=== EXERCISE MATERIALS ===

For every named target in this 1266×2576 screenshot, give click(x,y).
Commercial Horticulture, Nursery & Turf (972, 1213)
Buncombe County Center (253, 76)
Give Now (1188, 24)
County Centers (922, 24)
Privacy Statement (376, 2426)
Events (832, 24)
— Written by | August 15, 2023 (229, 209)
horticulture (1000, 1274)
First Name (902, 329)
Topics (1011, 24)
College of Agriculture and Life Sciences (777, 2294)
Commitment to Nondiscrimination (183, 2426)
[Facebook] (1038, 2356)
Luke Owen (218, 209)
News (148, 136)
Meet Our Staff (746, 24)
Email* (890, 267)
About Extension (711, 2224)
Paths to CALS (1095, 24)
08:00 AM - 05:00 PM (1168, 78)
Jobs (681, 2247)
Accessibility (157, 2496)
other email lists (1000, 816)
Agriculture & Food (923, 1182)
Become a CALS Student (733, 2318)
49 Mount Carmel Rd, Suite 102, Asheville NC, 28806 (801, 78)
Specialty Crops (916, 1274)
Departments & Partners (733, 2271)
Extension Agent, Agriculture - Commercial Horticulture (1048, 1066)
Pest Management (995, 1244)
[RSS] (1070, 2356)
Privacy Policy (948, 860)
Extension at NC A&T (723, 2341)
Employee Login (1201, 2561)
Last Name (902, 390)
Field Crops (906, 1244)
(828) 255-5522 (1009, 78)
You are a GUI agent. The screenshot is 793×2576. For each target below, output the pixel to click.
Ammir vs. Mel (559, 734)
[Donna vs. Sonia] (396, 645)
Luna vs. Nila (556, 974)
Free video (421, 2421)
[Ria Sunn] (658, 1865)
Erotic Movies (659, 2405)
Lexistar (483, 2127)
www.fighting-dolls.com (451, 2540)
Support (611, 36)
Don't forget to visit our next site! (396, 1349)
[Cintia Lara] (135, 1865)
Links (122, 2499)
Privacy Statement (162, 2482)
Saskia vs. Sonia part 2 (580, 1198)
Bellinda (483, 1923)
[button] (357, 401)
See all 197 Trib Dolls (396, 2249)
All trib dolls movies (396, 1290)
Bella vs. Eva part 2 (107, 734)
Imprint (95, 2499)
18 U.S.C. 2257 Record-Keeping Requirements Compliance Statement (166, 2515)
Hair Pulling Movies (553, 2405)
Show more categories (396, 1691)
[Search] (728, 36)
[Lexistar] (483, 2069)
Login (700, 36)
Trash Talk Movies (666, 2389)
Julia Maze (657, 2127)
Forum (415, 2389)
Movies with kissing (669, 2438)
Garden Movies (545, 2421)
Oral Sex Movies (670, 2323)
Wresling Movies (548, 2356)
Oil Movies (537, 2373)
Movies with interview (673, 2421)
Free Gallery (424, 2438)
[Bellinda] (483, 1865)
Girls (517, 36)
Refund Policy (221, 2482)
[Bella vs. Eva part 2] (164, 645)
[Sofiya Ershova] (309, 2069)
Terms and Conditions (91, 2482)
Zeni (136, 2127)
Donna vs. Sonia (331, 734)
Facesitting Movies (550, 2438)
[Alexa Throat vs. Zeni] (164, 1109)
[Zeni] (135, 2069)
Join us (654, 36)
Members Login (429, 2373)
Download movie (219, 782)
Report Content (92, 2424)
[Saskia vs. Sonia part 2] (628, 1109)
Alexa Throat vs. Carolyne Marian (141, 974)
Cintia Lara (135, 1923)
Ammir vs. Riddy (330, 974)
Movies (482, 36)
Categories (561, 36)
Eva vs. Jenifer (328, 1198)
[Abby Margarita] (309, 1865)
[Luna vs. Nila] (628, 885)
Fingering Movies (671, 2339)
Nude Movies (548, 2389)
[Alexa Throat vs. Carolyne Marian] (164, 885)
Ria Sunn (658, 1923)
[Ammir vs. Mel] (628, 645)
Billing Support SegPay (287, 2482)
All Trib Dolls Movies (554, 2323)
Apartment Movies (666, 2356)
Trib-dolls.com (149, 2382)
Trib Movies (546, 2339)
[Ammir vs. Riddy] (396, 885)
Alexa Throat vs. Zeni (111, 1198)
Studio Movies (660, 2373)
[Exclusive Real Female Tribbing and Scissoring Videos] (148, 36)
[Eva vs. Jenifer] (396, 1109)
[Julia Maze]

===

◆ PROBLEM REQUIREMENTS ◆
Above are the records; print exactly the lines from the line with "Agriculture & Food (923, 1182)" to the line with "Extension Agent, Agriculture", including both, and nothing else.

◆ RESPONSE TO THE TASK ◆
Agriculture & Food (923, 1182)
Become a CALS Student (733, 2318)
49 Mount Carmel Rd, Suite 102, Asheville NC, 28806 (801, 78)
Specialty Crops (916, 1274)
Departments & Partners (733, 2271)
Extension Agent, Agriculture - Commercial Horticulture (1048, 1066)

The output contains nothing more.